This study addresses the poor performance of precision matrix estimation in high-dimensional graphical models when edge weights exhibit clustering structures and data are heavy-tailed. To overcome this limitation, the authors propose Graphical SLOPE, a method that employs SLOPE regularization to simultaneously recover sparsity and cluster edges with similar strengths. For the first time, they establish asymptotic theory for estimation error and pattern recovery under both Gaussian and elliptical distributions, elucidating its clustering selection mechanism. Furthermore, they introduce TSLOPE, which integrates a multivariate t-loss function to robustly handle heavy-tailed data. Theoretical analysis and empirical experiments demonstrate that Graphical SLOPE yields more accurate estimates under structured edge patterns, while TSLOPE substantially outperforms conventional Gaussian-based approaches and effectively identifies economically meaningful dependency clusters.

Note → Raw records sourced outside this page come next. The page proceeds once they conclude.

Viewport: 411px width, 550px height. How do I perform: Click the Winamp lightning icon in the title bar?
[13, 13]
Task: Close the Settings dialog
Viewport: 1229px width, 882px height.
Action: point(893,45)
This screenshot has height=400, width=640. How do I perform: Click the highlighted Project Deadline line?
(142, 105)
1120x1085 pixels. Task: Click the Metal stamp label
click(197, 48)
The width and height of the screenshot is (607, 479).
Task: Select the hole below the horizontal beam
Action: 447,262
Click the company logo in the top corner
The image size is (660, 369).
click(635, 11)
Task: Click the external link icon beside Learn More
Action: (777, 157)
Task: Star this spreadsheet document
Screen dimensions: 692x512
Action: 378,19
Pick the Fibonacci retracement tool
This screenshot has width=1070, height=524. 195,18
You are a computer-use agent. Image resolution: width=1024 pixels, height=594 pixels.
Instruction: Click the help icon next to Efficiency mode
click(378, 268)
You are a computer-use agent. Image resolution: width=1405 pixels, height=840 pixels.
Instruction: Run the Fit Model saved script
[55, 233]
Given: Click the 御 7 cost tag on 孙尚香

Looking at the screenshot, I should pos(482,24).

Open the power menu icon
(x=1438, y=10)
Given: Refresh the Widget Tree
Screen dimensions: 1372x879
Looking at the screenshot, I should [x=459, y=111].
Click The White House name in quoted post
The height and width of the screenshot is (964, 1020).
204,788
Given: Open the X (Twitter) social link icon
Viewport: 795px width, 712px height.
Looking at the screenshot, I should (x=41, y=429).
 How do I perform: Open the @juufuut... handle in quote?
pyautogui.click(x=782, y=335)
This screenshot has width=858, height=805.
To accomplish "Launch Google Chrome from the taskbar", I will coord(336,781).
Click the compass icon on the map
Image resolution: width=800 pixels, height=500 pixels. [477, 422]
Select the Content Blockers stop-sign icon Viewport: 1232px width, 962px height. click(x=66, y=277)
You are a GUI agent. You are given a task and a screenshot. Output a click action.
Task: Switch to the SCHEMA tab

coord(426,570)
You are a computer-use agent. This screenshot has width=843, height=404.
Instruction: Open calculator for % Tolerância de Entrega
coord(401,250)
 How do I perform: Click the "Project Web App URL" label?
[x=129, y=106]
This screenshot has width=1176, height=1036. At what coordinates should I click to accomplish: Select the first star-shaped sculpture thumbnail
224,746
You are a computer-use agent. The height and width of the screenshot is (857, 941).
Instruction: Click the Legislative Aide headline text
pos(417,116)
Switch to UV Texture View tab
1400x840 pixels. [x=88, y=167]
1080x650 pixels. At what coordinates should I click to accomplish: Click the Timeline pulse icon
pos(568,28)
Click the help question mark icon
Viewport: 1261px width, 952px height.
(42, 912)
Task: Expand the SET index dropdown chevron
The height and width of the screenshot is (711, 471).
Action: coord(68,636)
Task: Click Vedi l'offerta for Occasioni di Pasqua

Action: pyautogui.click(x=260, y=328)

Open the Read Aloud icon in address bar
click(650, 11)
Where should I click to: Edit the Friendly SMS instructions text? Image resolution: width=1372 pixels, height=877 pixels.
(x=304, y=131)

This paper studies Graphical SLOPE for precision matrix estimation, with emphasis on its ability to recover both sparsity and clusters of edges with equal or similar strength. In a fixed-dimensional regime, we establish that the root-$n$ scaled estimation error converges to the unique minimizer of a strictly convex optimization problem defined through the directional derivative of the SLOPE penalty. We also establish convergence of the induced SLOPE pattern, thereby obtaining an asymptotic characterization of the clustering structure selected by the estimator. A comparison with GLASSO shows that the grouping property of SLOPE can substantially improve estimation accuracy when the precision matrix exhibits structured edge patterns. To assess the effect of departures from Gaussianity, we then analyze Gaussian-loss precision matrix estimation under elliptical distributions. In this setting, we derive the limiting distribution and quantify the inflation in variability induced by heavy tails relative to the Gaussian benchmark. We also study TSLOPE, based on the multivariate $t$-loss, and derive its limiting distribution. The results show that TSLOPE offers clear advantages over GSLOPE under heavy-tailed data-generating mechanisms. Simulation evidence suggests that these qualitative conclusions persist in high-dimensional settings, and an empirical application shows that SLOPE-based estimators, especially TSLOPE, can uncover economically meaningful clustered dependence structures.